ABOUT THIS TASK
Here is a listing; restate all of it exactly.
====
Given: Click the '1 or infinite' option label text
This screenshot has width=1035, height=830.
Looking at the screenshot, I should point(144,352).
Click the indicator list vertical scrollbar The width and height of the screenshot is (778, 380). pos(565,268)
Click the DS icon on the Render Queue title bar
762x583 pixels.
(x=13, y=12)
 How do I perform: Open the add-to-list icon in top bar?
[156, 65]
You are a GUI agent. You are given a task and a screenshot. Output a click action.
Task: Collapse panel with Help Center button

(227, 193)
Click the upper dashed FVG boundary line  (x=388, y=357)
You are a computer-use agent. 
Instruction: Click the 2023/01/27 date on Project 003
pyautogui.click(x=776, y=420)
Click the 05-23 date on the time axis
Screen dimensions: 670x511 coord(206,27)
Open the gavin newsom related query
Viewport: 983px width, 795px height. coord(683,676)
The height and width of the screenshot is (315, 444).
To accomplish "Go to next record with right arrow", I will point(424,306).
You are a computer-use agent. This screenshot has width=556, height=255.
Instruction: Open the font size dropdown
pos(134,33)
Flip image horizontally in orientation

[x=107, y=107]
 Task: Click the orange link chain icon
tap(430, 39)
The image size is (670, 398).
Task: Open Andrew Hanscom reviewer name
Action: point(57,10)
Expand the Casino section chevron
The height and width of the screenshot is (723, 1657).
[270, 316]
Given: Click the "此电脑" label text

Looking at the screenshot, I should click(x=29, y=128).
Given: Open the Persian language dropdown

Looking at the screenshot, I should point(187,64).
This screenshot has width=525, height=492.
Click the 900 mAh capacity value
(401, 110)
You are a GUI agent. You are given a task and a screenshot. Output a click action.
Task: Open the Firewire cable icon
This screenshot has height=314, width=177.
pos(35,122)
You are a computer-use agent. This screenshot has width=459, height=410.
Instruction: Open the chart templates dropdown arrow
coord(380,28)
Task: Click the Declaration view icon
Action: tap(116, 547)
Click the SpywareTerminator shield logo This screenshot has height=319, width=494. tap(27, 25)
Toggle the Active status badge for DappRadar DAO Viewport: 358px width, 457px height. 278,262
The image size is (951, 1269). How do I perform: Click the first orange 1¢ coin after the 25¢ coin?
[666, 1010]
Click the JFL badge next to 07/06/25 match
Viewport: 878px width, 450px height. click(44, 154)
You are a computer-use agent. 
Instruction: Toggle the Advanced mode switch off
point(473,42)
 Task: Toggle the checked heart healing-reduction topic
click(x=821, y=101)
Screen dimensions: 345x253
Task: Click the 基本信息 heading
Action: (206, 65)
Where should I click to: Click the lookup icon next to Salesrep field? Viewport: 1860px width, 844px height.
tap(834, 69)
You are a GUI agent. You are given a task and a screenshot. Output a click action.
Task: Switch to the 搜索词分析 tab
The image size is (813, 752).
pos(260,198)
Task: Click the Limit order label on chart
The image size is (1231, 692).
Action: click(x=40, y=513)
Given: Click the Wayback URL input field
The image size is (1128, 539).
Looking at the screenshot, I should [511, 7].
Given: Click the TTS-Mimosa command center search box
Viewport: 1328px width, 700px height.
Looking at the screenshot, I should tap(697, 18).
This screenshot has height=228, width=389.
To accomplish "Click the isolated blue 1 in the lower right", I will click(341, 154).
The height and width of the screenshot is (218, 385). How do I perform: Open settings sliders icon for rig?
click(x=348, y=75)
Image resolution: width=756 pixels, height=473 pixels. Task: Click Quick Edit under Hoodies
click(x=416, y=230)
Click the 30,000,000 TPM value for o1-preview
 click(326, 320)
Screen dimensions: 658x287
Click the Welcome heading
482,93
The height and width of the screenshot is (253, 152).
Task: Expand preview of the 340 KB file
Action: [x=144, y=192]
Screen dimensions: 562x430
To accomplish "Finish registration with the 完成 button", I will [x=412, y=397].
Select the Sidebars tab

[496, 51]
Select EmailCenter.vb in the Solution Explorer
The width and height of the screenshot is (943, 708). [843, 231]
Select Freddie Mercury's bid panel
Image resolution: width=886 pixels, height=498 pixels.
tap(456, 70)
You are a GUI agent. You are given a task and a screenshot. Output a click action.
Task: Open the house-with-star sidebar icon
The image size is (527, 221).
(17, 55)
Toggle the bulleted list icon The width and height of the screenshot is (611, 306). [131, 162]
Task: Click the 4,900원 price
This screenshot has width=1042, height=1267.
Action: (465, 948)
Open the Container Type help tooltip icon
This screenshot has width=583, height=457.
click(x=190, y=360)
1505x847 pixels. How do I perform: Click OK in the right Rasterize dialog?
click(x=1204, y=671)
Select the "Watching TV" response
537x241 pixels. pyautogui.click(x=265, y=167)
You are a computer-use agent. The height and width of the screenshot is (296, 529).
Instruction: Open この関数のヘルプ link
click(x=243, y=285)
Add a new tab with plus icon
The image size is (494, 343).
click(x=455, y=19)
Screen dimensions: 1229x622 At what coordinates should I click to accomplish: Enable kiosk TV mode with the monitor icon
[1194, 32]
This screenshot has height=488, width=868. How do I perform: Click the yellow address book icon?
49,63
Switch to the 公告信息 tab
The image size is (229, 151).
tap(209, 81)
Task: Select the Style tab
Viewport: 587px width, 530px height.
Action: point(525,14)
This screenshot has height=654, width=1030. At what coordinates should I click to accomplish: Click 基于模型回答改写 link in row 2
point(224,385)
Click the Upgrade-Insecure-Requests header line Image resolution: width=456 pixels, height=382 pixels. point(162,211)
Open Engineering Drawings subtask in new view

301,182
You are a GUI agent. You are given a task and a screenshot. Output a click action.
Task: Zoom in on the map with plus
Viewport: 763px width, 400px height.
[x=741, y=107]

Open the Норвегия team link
====
WORKED SOLUTION
Given: Click the '1 or infinite' option label text
This screenshot has width=1035, height=830.
Looking at the screenshot, I should point(144,352).
Click the indicator list vertical scrollbar The width and height of the screenshot is (778, 380). pos(565,268)
Click the DS icon on the Render Queue title bar
762x583 pixels.
(x=13, y=12)
 How do I perform: Open the add-to-list icon in top bar?
[156, 65]
You are a GUI agent. You are given a task and a screenshot. Output a click action.
Task: Collapse panel with Help Center button

(227, 193)
Click the upper dashed FVG boundary line  (x=388, y=357)
You are a computer-use agent. 
Instruction: Click the 2023/01/27 date on Project 003
pyautogui.click(x=776, y=420)
Click the 05-23 date on the time axis
Screen dimensions: 670x511 coord(206,27)
Open the gavin newsom related query
Viewport: 983px width, 795px height. coord(683,676)
The height and width of the screenshot is (315, 444).
To accomplish "Go to next record with right arrow", I will point(424,306).
You are a computer-use agent. This screenshot has width=556, height=255.
Instruction: Open the font size dropdown
pos(134,33)
Flip image horizontally in orientation

[x=107, y=107]
 Task: Click the orange link chain icon
tap(430, 39)
The image size is (670, 398).
Task: Open Andrew Hanscom reviewer name
Action: point(57,10)
Expand the Casino section chevron
The height and width of the screenshot is (723, 1657).
[270, 316]
Given: Click the "此电脑" label text

Looking at the screenshot, I should click(x=29, y=128).
Given: Open the Persian language dropdown

Looking at the screenshot, I should point(187,64).
This screenshot has width=525, height=492.
Click the 900 mAh capacity value
(401, 110)
You are a GUI agent. You are given a task and a screenshot. Output a click action.
Task: Open the Firewire cable icon
This screenshot has height=314, width=177.
pos(35,122)
You are a computer-use agent. This screenshot has width=459, height=410.
Instruction: Open the chart templates dropdown arrow
coord(380,28)
Task: Click the Declaration view icon
Action: tap(116, 547)
Click the SpywareTerminator shield logo This screenshot has height=319, width=494. tap(27, 25)
Toggle the Active status badge for DappRadar DAO Viewport: 358px width, 457px height. 278,262
The image size is (951, 1269). How do I perform: Click the first orange 1¢ coin after the 25¢ coin?
[666, 1010]
Click the JFL badge next to 07/06/25 match
Viewport: 878px width, 450px height. click(44, 154)
You are a computer-use agent. 
Instruction: Toggle the Advanced mode switch off
point(473,42)
 Task: Toggle the checked heart healing-reduction topic
click(x=821, y=101)
Screen dimensions: 345x253
Task: Click the 基本信息 heading
Action: (206, 65)
Where should I click to: Click the lookup icon next to Salesrep field? Viewport: 1860px width, 844px height.
tap(834, 69)
You are a GUI agent. You are given a task and a screenshot. Output a click action.
Task: Switch to the 搜索词分析 tab
The image size is (813, 752).
pos(260,198)
Task: Click the Limit order label on chart
The image size is (1231, 692).
Action: click(x=40, y=513)
Given: Click the Wayback URL input field
The image size is (1128, 539).
Looking at the screenshot, I should [511, 7].
Given: Click the TTS-Mimosa command center search box
Viewport: 1328px width, 700px height.
Looking at the screenshot, I should tap(697, 18).
This screenshot has height=228, width=389.
To accomplish "Click the isolated blue 1 in the lower right", I will click(341, 154).
The height and width of the screenshot is (218, 385). How do I perform: Open settings sliders icon for rig?
click(x=348, y=75)
Image resolution: width=756 pixels, height=473 pixels. Task: Click Quick Edit under Hoodies
click(x=416, y=230)
Click the 30,000,000 TPM value for o1-preview
 click(326, 320)
Screen dimensions: 658x287
Click the Welcome heading
482,93
The height and width of the screenshot is (253, 152).
Task: Expand preview of the 340 KB file
Action: [x=144, y=192]
Screen dimensions: 562x430
To accomplish "Finish registration with the 完成 button", I will [x=412, y=397].
Select the Sidebars tab

[496, 51]
Select EmailCenter.vb in the Solution Explorer
The width and height of the screenshot is (943, 708). [843, 231]
Select Freddie Mercury's bid panel
Image resolution: width=886 pixels, height=498 pixels.
tap(456, 70)
You are a GUI agent. You are given a task and a screenshot. Output a click action.
Task: Open the house-with-star sidebar icon
The image size is (527, 221).
(17, 55)
Toggle the bulleted list icon The width and height of the screenshot is (611, 306). [131, 162]
Task: Click the 4,900원 price
This screenshot has width=1042, height=1267.
Action: (465, 948)
Open the Container Type help tooltip icon
This screenshot has width=583, height=457.
click(x=190, y=360)
1505x847 pixels. How do I perform: Click OK in the right Rasterize dialog?
click(x=1204, y=671)
Select the "Watching TV" response
537x241 pixels. pyautogui.click(x=265, y=167)
You are a computer-use agent. The height and width of the screenshot is (296, 529).
Instruction: Open この関数のヘルプ link
click(x=243, y=285)
Add a new tab with plus icon
The image size is (494, 343).
click(x=455, y=19)
Screen dimensions: 1229x622 At what coordinates should I click to accomplish: Enable kiosk TV mode with the monitor icon
[1194, 32]
This screenshot has height=488, width=868. How do I perform: Click the yellow address book icon?
49,63
Switch to the 公告信息 tab
The image size is (229, 151).
tap(209, 81)
Task: Select the Style tab
Viewport: 587px width, 530px height.
Action: point(525,14)
This screenshot has height=654, width=1030. At what coordinates should I click to accomplish: Click 基于模型回答改写 link in row 2
point(224,385)
Click the Upgrade-Insecure-Requests header line Image resolution: width=456 pixels, height=382 pixels. point(162,211)
Open Engineering Drawings subtask in new view

301,182
You are a GUI agent. You are given a task and a screenshot. Output a click action.
Task: Zoom in on the map with plus
Viewport: 763px width, 400px height.
[x=741, y=107]

Open the Норвегия team link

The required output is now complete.